In this Dec. 4, 2013 file photo, a bus drives past a sign reading Welcome to Sandy Hook in Newtown, Conn. After nearly eight years of discussion and planning, a permanent memorial to the victims is nearing construction with the goal of offering a peaceful place for reflection Credit: Jessica Hil / AP

The BDN Opinion section operates independently and does not set newsroom policies or contribute to reporting or editing articles elsewhere in the newspaper or on bangordailynews.com.

Sarah Walker Caron is an author and editor at the Bangor Daily News.

It crashes over me, a tsunami of crushing emotion and devastation, and for a moment I am caught in the surf. At the top of my inbox, the seemingly innocent meeting invites for Dec. 14 are currents pulling me down.

But it’s all in my head and my heart. It’s just me, the parent of a survivor.

Every year, I approach this time with a flicker of hope that it will be different. This will be the year that the anniversary of the Sandy Hook School shooting won’t drag me under, an angry tide threatening to drown me. Every year, everything is OK until it isn’t.

Nine years ago, on a cold December morning, I sent my son off to second grade with a lunchbox packed with a hastily assembled peanut butter and jelly sandwich and whatever fruit we had handy. He had his favorite stuffy with him and was wearing the adorable striped hoodie I’d splurged on during back to school shopping. He was so small.

After crossing the street to board the bus, he did something he’d never done before: he turned around, waved and yelled out that he loved me.

That was the last time I knew what normal was.

My son survived that day, but not before he heard the shouts of mettle, screams of terror, the explosions of bullets and the hope that was a child encouraging his friend to run to safety. She survived. But 26 others did not.

Nine years ago, the person I was disappeared with a single email: “Due to reports of a shooting, as yet unconfirmed, the district is taking preventative measures by putting all schools in lockdown until we ensure the safety of all students and staff.”

It took seconds to learn it was my son’s school. That was the first time the waves yanked me under. Lost and uncertain, I didn’t know what to do.

When we were reunited, the details were scarce, but the tenor in the firehouse where the kids were taken was clear: something very bad had just changed them all. Tear streaked-faces sat, jarred, shoulder to shoulder.

Later, my blood curdled as my 7-year-old son told me his principal was dead and he’d heard screams and gunshots approaching his classroom — not over the intercom, but in the hallway steps away.

No parent should have to hear those words from their baby’s lips.

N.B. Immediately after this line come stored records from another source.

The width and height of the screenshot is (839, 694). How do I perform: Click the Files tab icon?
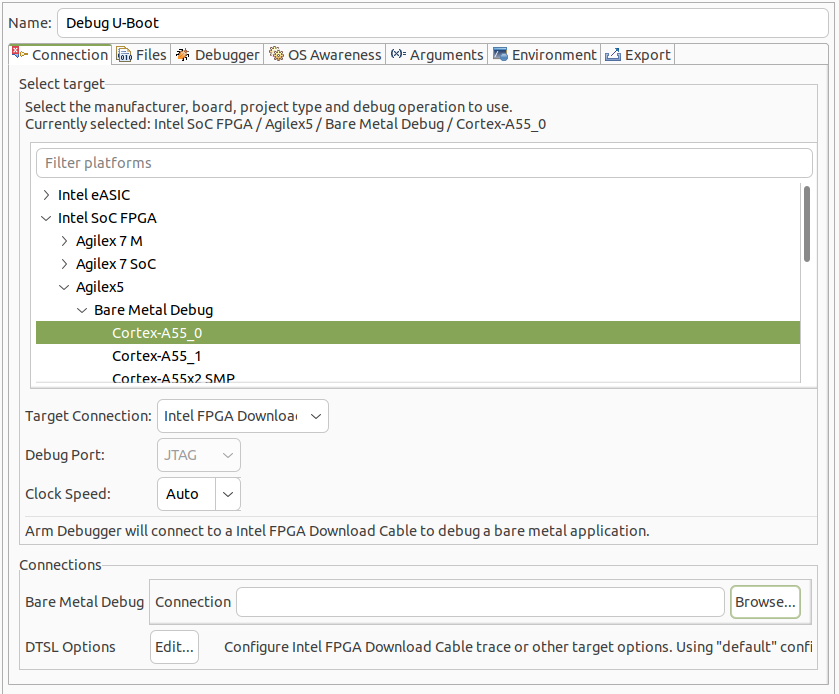coord(123,55)
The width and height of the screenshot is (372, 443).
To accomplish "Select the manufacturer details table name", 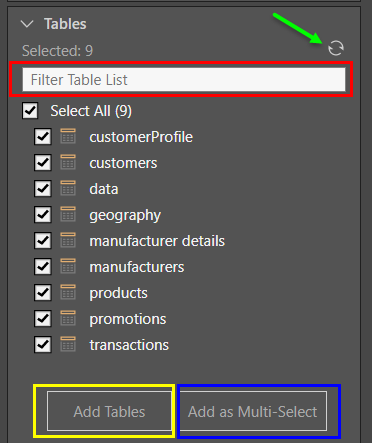I will coord(157,241).
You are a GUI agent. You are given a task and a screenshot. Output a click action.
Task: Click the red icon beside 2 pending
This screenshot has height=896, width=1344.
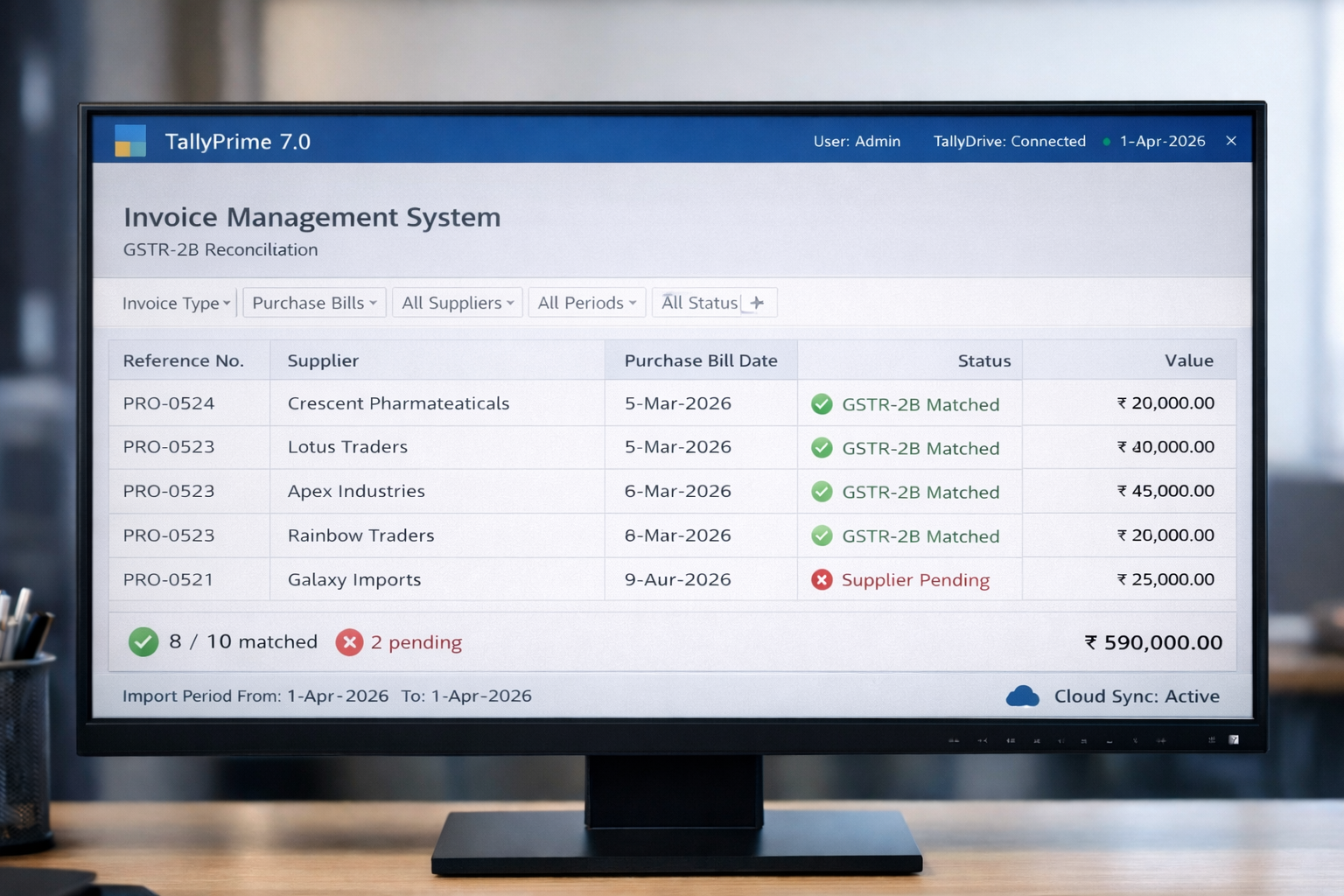click(x=350, y=641)
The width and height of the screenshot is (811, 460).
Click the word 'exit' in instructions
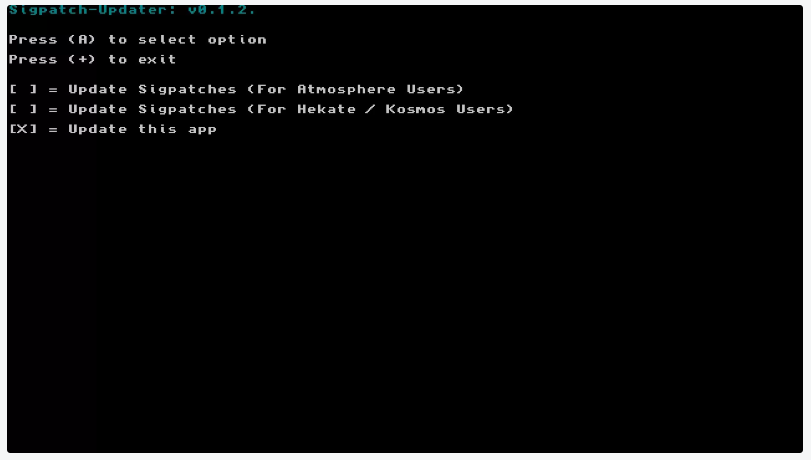point(157,60)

That day, the gunman entered the classrooms across the hall. A simple choice of left or right separated our reality from that of 26 families who had to bury someone in the coming week. I know their names and their faces, but they are more than that: they were part of our community. I was blessed to have my son come home that day, but to focus only on that is to ignore the reality that no one was spared.

Childhood was paused. The questions, the memories, the worries. They didn’t go back to school for weeks. When they did, students in my son’s class were spooked by the smallest unfamiliar noises. Moved to a quickly converted, borrowed school in a neighboring town, they broke up math lessons with stops in the hug room and trips to the classrooms above to understand what they were hearing. Every day, they passed through layers of security and learned to trust the officers in the building and guarding the entrances. Outside of school, there were horrible memories to come to terms with and night terrors to ease them through.

For the parents, there was a deafening knowledge that we couldn’t keep them safe. As threats poured in on a near daily basis, the school was in a constant state of safe lockdown. Every call from the school was a fresh wave of crushing anxiety and fear.

For the last nine years, I have fought to give my children back their childhood. We’ve jumped in puddles, skipped rocks, had tea with dolls, built LEGO towers, read books, played soccer, hiked, swam, twirled around Disney World and tossed water balloons. When it seemed like they couldn’t heal anymore in Sandy Hook, we moved to Maine and the healing continued.

To know them now is to know two well-adjusted teenagers. If you didn’t know that my son survived what he did, you’d have no idea of the trauma we lived through. But that doesn’t erase it.

People wonder what this life is like, being the parent of a survivor. The best I can answer is this: It’s gratitude and joy, relishing every moment. It’s parenting children who’ve used all the tools they needed to heal and succeeded. It’s being the loudest spectator on the sidelines and the most enthusiastic clapper in the audience.

But it’s also knowing that no amount of locks and security plans will stop a deranged individual from bringing a gun to school and using it. It’s having conversations about how to survive should it ever happen again. It’s wearing a shroud to disguise the deep worries and fears that percolate when that dreaded day approaches.

Being the parent of a survivor isn’t dwelling in the tsunami, it’s weathering the crashing waves when they appear. It’s being pulled under and still rising to the surface again to breathe another day.